To do: Pick each line containing the word "computer" out of the data below.
*** Data extracts ***
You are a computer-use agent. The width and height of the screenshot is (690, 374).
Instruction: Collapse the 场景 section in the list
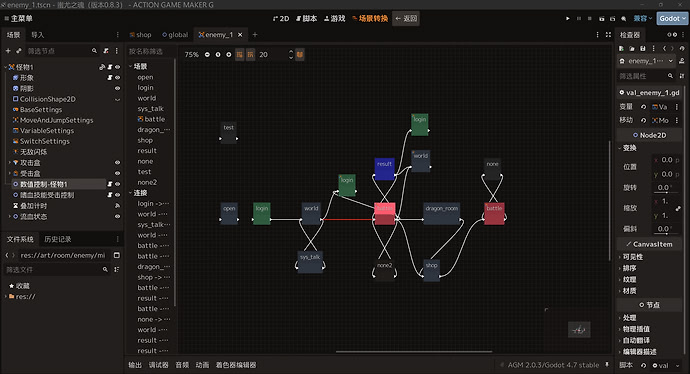pos(131,66)
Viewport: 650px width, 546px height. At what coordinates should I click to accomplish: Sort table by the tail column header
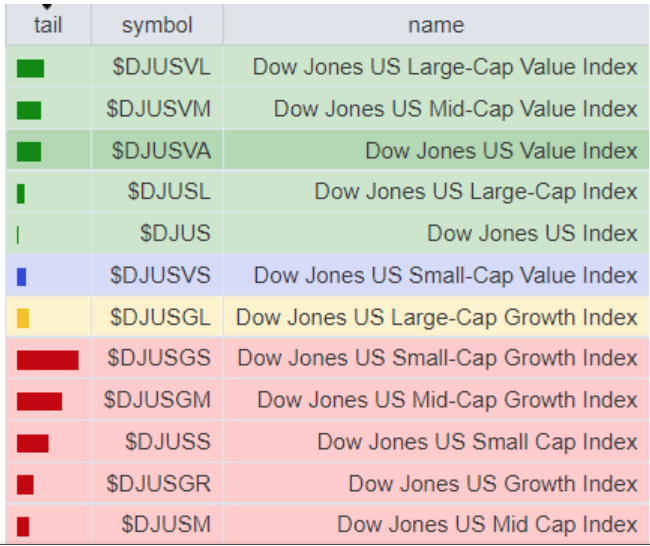coord(47,24)
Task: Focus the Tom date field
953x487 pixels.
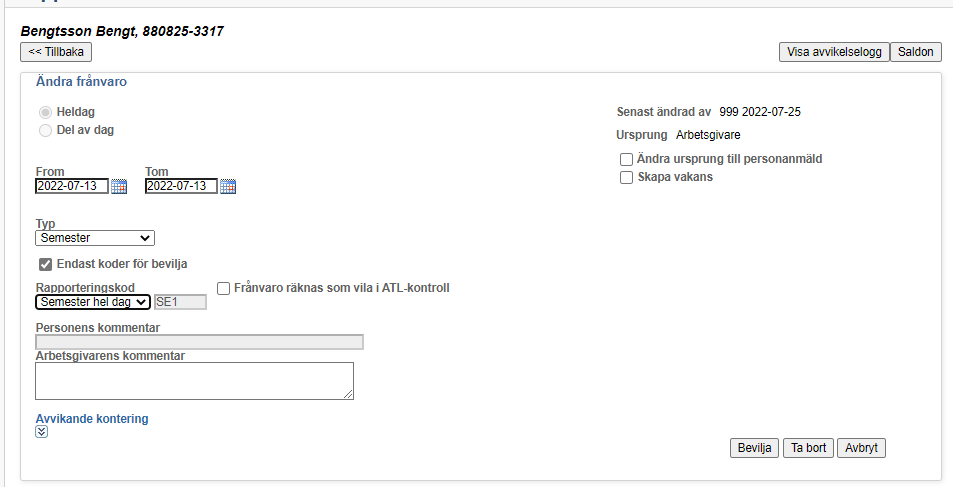Action: coord(181,186)
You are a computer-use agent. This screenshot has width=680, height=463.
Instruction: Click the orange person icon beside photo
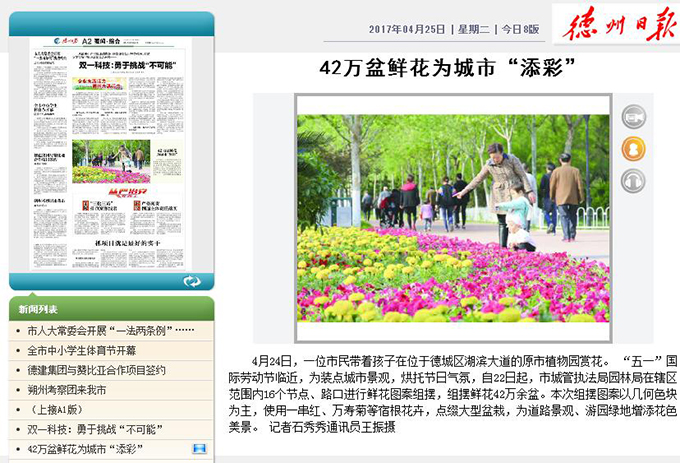coord(633,149)
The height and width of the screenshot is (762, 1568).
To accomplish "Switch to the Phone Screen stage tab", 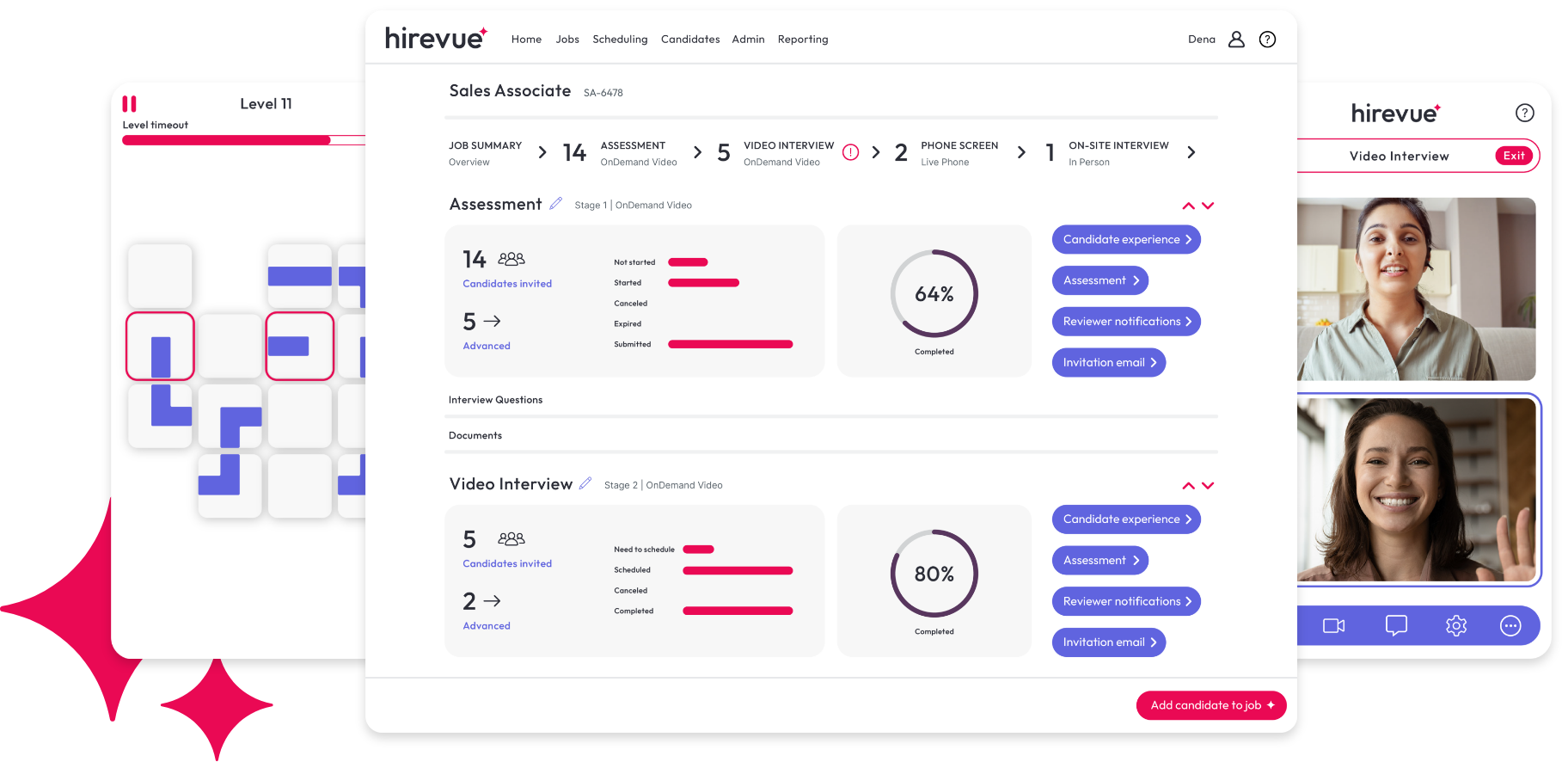I will click(x=946, y=153).
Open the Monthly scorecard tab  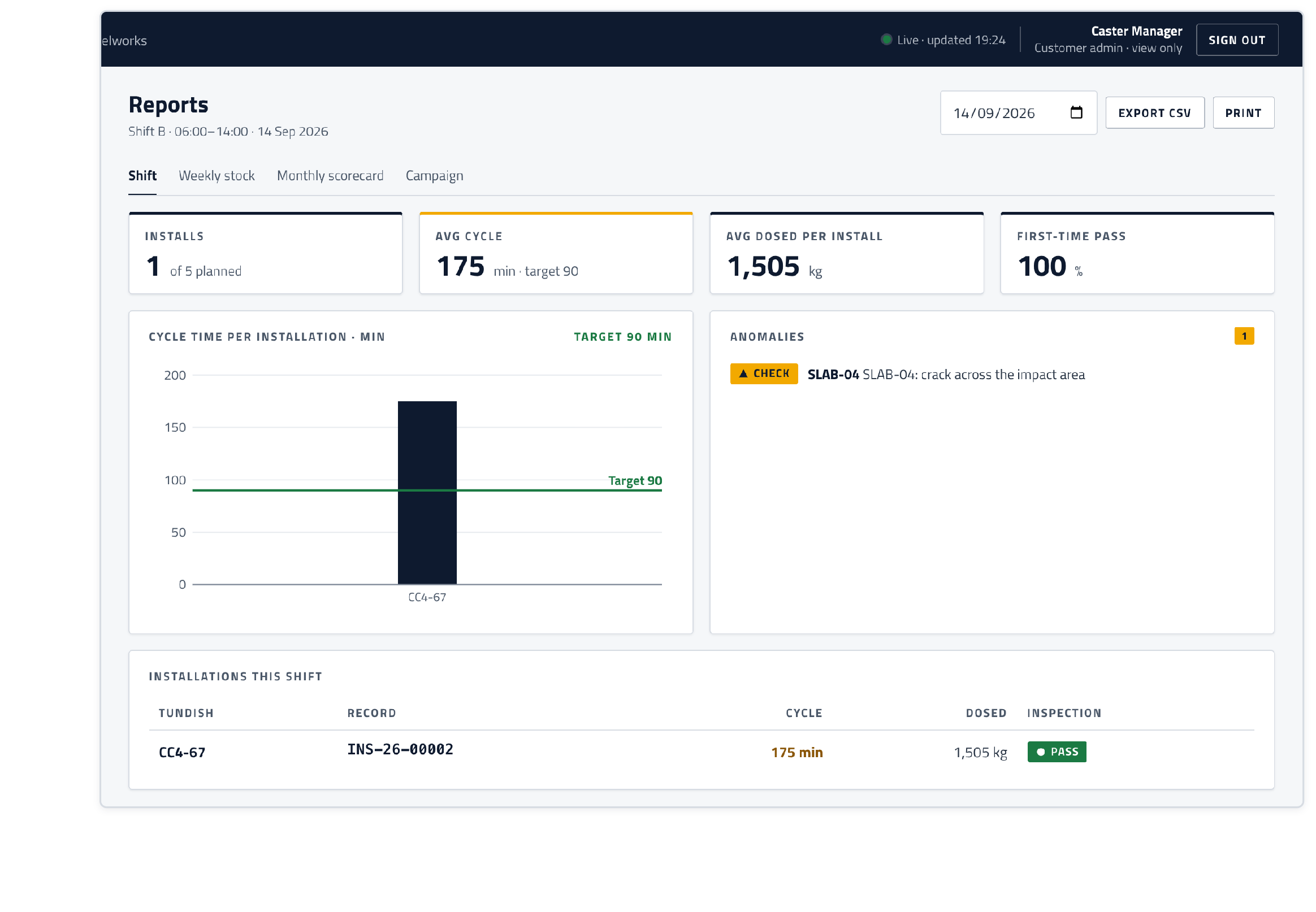click(x=330, y=175)

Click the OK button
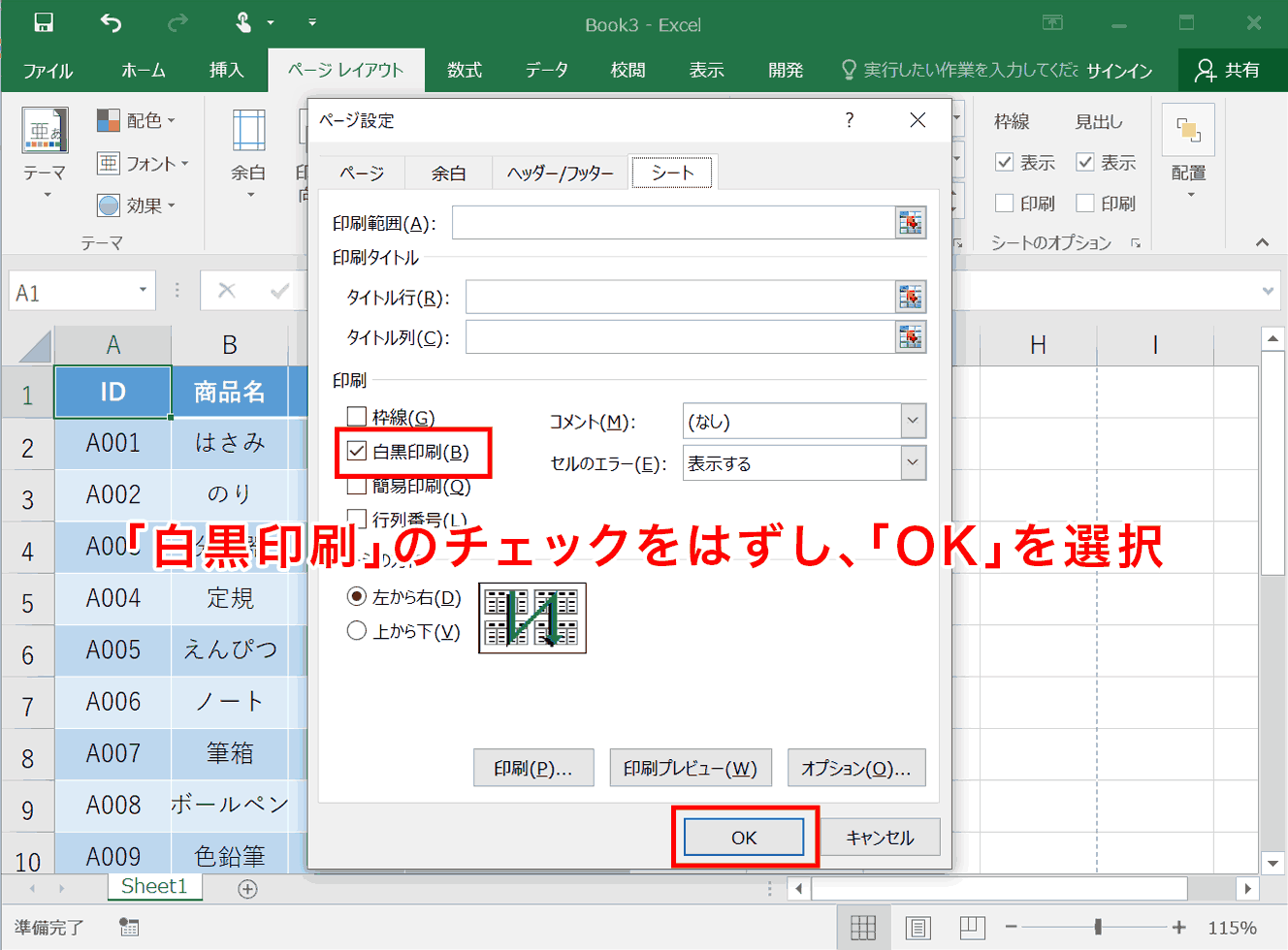744,838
*** End of Data extracts ***
Result of this task:
You are a computer-use agent. The width and height of the screenshot is (690, 374).
You are a computer-use agent. This screenshot has width=680, height=463.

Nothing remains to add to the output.